= TRY IT =
What follows is a set of entries; retype all of them exactly.

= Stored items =
□ □ □ □
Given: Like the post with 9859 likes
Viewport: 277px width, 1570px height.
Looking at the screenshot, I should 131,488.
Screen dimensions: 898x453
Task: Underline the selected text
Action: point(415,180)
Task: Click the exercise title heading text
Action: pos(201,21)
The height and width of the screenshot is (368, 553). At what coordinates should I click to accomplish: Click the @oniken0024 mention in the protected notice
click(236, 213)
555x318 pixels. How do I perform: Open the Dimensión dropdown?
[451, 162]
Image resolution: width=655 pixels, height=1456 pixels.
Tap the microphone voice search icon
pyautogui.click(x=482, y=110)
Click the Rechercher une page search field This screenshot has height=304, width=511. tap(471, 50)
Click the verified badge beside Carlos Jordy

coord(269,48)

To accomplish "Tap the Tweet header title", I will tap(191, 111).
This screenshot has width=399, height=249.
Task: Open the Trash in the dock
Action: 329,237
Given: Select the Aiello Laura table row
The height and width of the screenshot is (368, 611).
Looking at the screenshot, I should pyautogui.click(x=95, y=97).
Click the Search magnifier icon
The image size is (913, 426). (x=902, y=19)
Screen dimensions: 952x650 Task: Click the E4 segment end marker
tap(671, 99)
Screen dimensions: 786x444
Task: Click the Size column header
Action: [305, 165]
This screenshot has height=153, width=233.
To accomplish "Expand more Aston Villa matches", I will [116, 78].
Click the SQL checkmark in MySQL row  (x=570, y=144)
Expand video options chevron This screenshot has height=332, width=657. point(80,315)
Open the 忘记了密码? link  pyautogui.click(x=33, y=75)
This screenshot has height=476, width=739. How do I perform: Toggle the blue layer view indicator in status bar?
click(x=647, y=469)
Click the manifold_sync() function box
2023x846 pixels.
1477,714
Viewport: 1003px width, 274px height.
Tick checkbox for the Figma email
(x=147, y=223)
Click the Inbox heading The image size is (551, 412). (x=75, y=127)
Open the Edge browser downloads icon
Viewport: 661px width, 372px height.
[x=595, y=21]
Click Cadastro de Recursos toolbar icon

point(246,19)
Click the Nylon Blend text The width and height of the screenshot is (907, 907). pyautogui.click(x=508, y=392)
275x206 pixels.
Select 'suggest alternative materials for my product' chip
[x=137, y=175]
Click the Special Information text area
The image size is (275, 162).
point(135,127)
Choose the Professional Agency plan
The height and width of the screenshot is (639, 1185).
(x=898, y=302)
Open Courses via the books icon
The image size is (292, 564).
□ □ □ □
= FINAL ANSWER =
Given: Like the post with 9859 likes
Viewport: 277px width, 1570px height.
Looking at the screenshot, I should 131,488.
Screen dimensions: 898x453
Task: Underline the selected text
Action: point(415,180)
Task: Click the exercise title heading text
Action: pos(201,21)
The height and width of the screenshot is (368, 553). At what coordinates should I click to accomplish: Click the @oniken0024 mention in the protected notice
click(236, 213)
555x318 pixels. How do I perform: Open the Dimensión dropdown?
[451, 162]
Image resolution: width=655 pixels, height=1456 pixels.
Tap the microphone voice search icon
pyautogui.click(x=482, y=110)
Click the Rechercher une page search field This screenshot has height=304, width=511. tap(471, 50)
Click the verified badge beside Carlos Jordy

coord(269,48)

To accomplish "Tap the Tweet header title", I will tap(191, 111).
This screenshot has width=399, height=249.
Task: Open the Trash in the dock
Action: 329,237
Given: Select the Aiello Laura table row
The height and width of the screenshot is (368, 611).
Looking at the screenshot, I should pyautogui.click(x=95, y=97).
Click the Search magnifier icon
The image size is (913, 426). (x=902, y=19)
Screen dimensions: 952x650 Task: Click the E4 segment end marker
tap(671, 99)
Screen dimensions: 786x444
Task: Click the Size column header
Action: [305, 165]
This screenshot has height=153, width=233.
To accomplish "Expand more Aston Villa matches", I will [116, 78].
Click the SQL checkmark in MySQL row  (x=570, y=144)
Expand video options chevron This screenshot has height=332, width=657. point(80,315)
Open the 忘记了密码? link  pyautogui.click(x=33, y=75)
This screenshot has height=476, width=739. How do I perform: Toggle the blue layer view indicator in status bar?
click(x=647, y=469)
Click the manifold_sync() function box
2023x846 pixels.
1477,714
Viewport: 1003px width, 274px height.
Tick checkbox for the Figma email
(x=147, y=223)
Click the Inbox heading The image size is (551, 412). (x=75, y=127)
Open the Edge browser downloads icon
Viewport: 661px width, 372px height.
[x=595, y=21]
Click Cadastro de Recursos toolbar icon

point(246,19)
Click the Nylon Blend text The width and height of the screenshot is (907, 907). pyautogui.click(x=508, y=392)
275x206 pixels.
Select 'suggest alternative materials for my product' chip
[x=137, y=175]
Click the Special Information text area
The image size is (275, 162).
point(135,127)
Choose the Professional Agency plan
The height and width of the screenshot is (639, 1185).
(x=898, y=302)
Open Courses via the books icon
The image size is (292, 564).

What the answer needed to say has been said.